Any AI tool that claims to be “on-brand” but can’t enforce most of these isn’t really on-brand. It’s just styled.
Which Option Should You Pick?
| Your situation | Best option |
|---|---|
| One-off deck, brand is loose | Option 1: prompt Claude or ChatGPT |
| You’ve standardized on Claude, Codex, or another AI agent for design work | Option 2: Brand Context MCP (SlideSpeak Onbrand) |
| You have a PPTX template and want a generator that actually respects it | Option 3: SlideSpeak with branded template |
| You want beautiful, editorial visuals and brand doesn’t matter | Option 4: Claude Design |
| You’re locked into a generic AI tool with template support | Option 5: PPTX upload (expect manual cleanup) |
| You don’t have a clean brand kit yet | Bonus: extract guidelines first, then go to 2 or 3 |
Most professional teams end up using Option 2 plus Option 3: the Onbrand MCP so every AI agent (Claude, Codex, Cursor, internal agents) inherits the same brand truth, and SlideSpeak with a branded template for direct deck generation.
Common Mistakes That Break Brand Compliance
- Trusting “use my brand colors” in a prompt. The model will apply your primary color to the title slide and revert to defaults by slide 5. Bind colors to the template or MCP, not the prompt.
- Using a “template” that’s actually just one styled slide. AI tools need master slides, not example slides. A real template has reusable layouts.
- Generating then editing. You’ll spend more time fixing brand drift than generating. Set up the brand once, generate cleanly, edit content, not styling.
- Ignoring icons and imagery. Most brand compliance failures aren’t about colors. They’re about icons in the wrong style and stock photos that scream “AI made this”. Constrain both explicitly.
Frequently Asked Questions
Can ChatGPT or Claude follow my brand for slides?
Out of the box, not reliably. They’ll respect colors and fonts in a prompt for a few slides, then drift. Connect them to a Brand Context MCP like SlideSpeak Onbrand and they can pull your brand on every generation.
Does Claude Design support brand guidelines?
Not in any persistent way. You can describe your brand in the conversation, but Claude Design has no brand library or asset store. Visual choices are made by Claude per request, not by your guidelines.
Do I need a PowerPoint template to use AI for branded slides?
Helpful, not required. If you don’t have one, extract guidelines from an existing deck or website using SlideSpeak’s brand guidelines extractor, then feed those into SlideSpeak or the Onbrand MCP.

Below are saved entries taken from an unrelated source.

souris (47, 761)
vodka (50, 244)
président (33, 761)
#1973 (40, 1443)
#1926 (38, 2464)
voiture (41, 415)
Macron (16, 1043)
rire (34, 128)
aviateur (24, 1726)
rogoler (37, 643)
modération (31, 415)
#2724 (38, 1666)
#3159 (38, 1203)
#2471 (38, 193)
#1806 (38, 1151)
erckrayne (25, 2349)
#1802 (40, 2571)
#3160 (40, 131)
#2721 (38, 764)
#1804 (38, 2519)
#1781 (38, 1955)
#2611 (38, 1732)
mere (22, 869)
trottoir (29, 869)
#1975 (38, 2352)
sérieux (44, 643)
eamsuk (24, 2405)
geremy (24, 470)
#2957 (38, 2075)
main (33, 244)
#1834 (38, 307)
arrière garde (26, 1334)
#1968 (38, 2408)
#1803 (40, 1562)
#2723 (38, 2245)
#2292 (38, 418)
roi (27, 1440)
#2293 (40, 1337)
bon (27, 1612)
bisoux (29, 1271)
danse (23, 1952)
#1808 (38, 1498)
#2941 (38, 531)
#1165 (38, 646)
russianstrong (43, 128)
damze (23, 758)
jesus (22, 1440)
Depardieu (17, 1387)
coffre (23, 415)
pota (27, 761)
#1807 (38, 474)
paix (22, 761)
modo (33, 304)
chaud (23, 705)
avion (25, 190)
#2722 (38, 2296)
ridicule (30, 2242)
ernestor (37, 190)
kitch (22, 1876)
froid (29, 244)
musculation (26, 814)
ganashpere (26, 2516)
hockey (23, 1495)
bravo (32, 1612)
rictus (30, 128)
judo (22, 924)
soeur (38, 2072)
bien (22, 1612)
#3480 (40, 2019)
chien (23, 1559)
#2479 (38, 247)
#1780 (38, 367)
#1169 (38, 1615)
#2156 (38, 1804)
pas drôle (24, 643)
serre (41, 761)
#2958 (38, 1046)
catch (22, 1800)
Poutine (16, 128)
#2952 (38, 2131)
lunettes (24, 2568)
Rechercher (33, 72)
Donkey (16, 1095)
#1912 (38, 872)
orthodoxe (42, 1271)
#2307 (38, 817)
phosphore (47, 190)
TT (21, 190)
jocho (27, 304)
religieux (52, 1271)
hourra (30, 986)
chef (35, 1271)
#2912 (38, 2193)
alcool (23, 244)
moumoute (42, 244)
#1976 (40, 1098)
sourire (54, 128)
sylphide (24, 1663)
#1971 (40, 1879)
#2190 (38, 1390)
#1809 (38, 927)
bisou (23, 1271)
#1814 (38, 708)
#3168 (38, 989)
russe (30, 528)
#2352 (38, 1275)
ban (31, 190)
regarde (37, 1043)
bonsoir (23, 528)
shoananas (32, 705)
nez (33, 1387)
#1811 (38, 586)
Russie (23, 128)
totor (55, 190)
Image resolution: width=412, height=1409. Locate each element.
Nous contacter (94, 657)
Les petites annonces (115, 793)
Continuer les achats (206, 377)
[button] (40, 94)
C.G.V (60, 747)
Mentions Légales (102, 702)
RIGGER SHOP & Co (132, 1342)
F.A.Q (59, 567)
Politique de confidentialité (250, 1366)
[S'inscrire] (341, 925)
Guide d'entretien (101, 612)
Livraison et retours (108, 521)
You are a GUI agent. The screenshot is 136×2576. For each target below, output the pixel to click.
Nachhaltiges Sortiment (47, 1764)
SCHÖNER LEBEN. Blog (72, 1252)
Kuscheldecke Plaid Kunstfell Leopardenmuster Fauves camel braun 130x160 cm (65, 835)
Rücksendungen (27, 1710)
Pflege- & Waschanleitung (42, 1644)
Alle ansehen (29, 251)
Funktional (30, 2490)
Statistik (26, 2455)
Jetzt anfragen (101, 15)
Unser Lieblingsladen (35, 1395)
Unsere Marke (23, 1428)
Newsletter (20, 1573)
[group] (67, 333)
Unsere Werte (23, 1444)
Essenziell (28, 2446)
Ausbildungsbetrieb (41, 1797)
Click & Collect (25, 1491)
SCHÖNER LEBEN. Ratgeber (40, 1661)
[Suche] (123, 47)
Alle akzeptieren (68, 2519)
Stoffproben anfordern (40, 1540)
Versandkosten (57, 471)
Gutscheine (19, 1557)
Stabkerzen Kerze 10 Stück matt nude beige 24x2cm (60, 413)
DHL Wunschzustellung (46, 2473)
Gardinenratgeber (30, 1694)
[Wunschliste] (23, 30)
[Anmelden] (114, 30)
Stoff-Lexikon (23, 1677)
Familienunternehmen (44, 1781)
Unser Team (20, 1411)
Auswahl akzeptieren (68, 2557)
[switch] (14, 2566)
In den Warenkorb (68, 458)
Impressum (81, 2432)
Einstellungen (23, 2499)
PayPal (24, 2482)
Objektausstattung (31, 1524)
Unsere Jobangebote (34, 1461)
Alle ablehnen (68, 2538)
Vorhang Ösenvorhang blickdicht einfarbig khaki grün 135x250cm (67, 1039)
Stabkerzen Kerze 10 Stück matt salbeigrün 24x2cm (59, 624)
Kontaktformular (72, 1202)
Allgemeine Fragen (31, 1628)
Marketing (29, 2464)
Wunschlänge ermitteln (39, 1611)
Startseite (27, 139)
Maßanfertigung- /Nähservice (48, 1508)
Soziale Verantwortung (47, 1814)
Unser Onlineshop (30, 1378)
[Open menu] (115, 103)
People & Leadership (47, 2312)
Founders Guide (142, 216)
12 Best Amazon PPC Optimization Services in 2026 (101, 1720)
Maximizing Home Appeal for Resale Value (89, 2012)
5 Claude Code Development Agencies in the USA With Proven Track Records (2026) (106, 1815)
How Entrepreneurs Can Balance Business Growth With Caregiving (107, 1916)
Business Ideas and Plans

What’s the difference between a branded template and a Brand Context MCP?
A template is a file (PPTX or POTX) that defines layouts and styling. An MCP is a live endpoint that exposes your brand to AI agents. Templates work for direct generation in tools like SlideSpeak. MCPs work for agent-driven workflows in Claude, Codex, Cursor, and custom agents. Many teams use both.
How do I make AI generate slides with my company’s icons?
Two options: include the icon library in your branded template, or connect a Brand Context MCP that exposes your approved icons. Prompt-based icon control is unreliable.
Can I enforce brand compliance across multiple AI tools?
That’s exactly what an MCP is for. Connect Claude, Cursor, Codex, custom agents, and SlideSpeak to one Brand Context MCP and every tool inherits the same brand truth.
The Bottom Line
Making AI follow your design isn’t a prompting problem. It’s a wiring problem. You need to give the AI a place to read your brand from, and you need to use a tool that respects what it finds.
The fastest path: connect SlideSpeak Onbrand as a Brand Context MCP for every AI agent your team uses, and upload your branded template to SlideSpeak for direct deck generation. Set it up once. From then on, your brand is something the AI reads, not something it guesses at.
Generic AI slides are easy. On-brand AI slides are a system. Build the system once.